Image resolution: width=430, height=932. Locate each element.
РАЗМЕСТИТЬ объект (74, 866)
══════════════════════════════
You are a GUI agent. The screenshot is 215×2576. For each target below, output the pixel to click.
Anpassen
══════════════════════════════
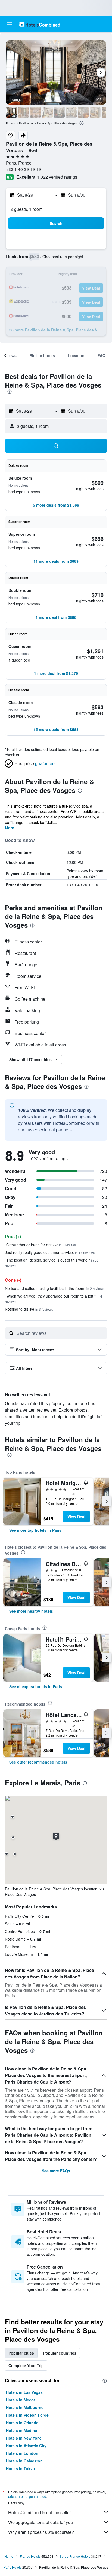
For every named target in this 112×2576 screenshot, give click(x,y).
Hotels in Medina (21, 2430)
══════════════════════════════
**What to do**
Give everything from the line containing "Image resolution: width=430, height=932." down to the line containing "РАЗМЕСТИТЬ объект (74, 866)" as a JSON list of strings, one string per line, leaving out blank lines.

**Finished task**
[
  "Image resolution: width=430, height=932. Locate each element.",
  "РАЗМЕСТИТЬ объект (74, 866)"
]